📜 Additional informations

Context of use of the component

With respect to the End-to-End Approach, this component can be used in Data Engineering (section C.7):

As a component that can be integrated into an AI-based system, the value contribution of the component lies in both “model uncertainty quantification” and “model based anomaly detection” in batch or stream processing, for example in a supervision system.
As an engineering tool, its contribution lies also in both “model based data uncertainty quantification” and “model based anomaly detection”, to feed in a data-qualication procedure some statistical analysis of data by both UQ and Anomaly indicator. Such indicators can help to identify outliers, contextual data-representativeness issues, or local abnormal noised subsets, to assess the quality of existing datasets before training Machine Learning models.

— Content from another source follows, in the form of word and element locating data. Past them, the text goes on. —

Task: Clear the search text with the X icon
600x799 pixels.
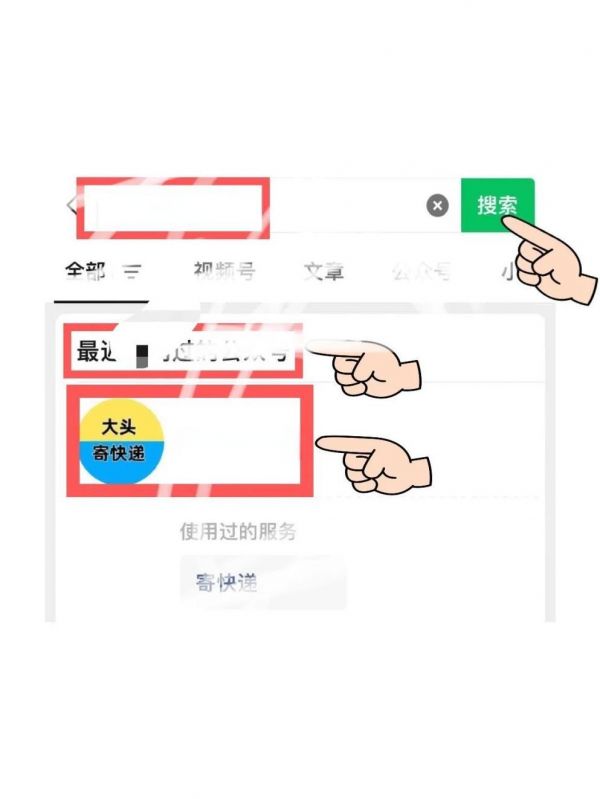Action: (x=437, y=206)
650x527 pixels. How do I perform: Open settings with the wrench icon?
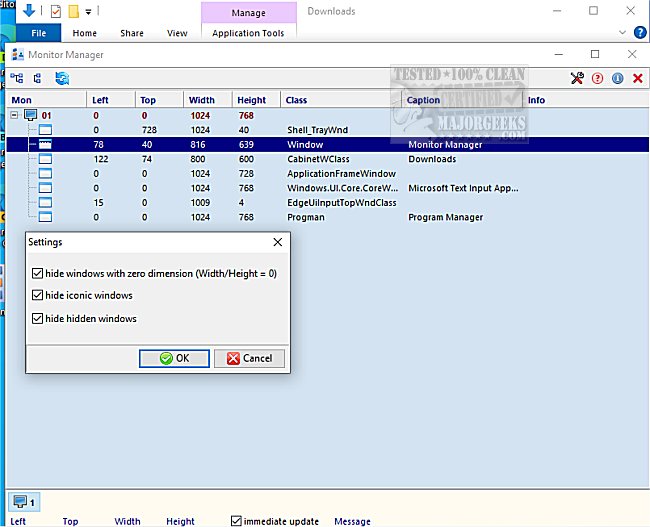click(576, 78)
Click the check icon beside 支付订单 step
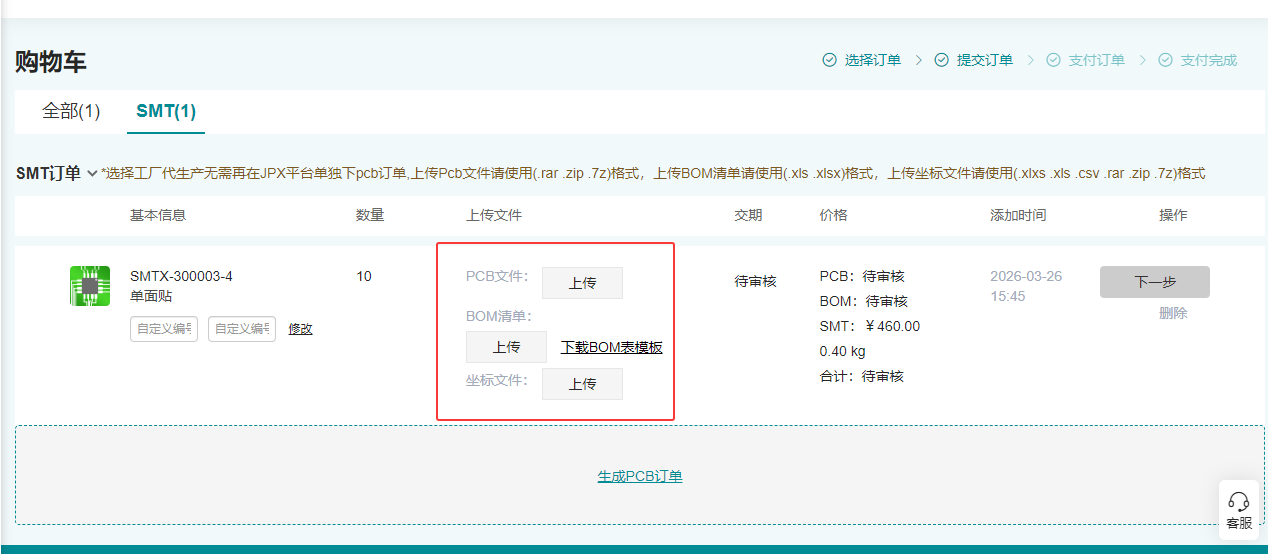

Prerequisites for using the component

The component is a library designed to be used by a data scientist. It then requires knowing how to design a processing chain using standard ML-tools as scikit-learn library, It also requires expert knowledge to translate an industrial problem into a machine learning dataset. The data preprocessing step is not covered by the library, since it requires expert knowledge of data structure, data semantics, and relevant representation according to the operational issues to solve. Then, more specifically, the data scientist has to :

Be able to preprocess row data collected into structured data that could be valorized through mathematical processing.
Be able to provide a well-defined machine learning Regression/Forecast task and with useful explanatory features with :
- Targets having interest to be monitored for system state characterization
- Features useful for ML-modeling, which means that provides a rich data representation informing about the system state through contextual information, historical values, and near-observations values.
Be able to interpret the relevance of results :
- Through qualitative analysis of results
- By being able to apply the evaluation guidelines provided to analyze model KPI relevance.

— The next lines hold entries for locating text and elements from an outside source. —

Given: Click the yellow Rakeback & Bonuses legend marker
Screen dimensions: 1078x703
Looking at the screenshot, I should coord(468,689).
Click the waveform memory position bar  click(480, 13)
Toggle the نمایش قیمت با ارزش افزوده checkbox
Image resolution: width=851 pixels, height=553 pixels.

However, the library (Although the use of specialized preprocessing libraries is recommended) can provide some naive processing, and help to execute a predesigned processing chain (see demonstrator use cases).

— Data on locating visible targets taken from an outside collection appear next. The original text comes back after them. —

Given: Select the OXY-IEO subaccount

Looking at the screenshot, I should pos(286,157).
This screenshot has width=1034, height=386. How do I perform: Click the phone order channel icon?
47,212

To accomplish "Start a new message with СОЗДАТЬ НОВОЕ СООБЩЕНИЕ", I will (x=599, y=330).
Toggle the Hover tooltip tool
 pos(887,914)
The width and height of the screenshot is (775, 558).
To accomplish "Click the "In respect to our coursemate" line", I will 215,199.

Level of maturity of the component

If we identify three main functionalities (linked to the UQ-KPIs) provided:

For forecasting with error margins, this is a functionally mature task that has been successfully applied to public and synthetics datasets.
For the construction of anomaly scores taking uncertainty into account, this is a functionally mature task that has been successfully applied to synthetic data and private datasets
For the KPI of model reliability at inference-time based on epistemic uncertainty, this is an upstream exploratory task linked to OOD detection, which presents technical and methodological difficulties and therefore has low functional maturity. However, encouraging results have been achieved on some industrial datasets.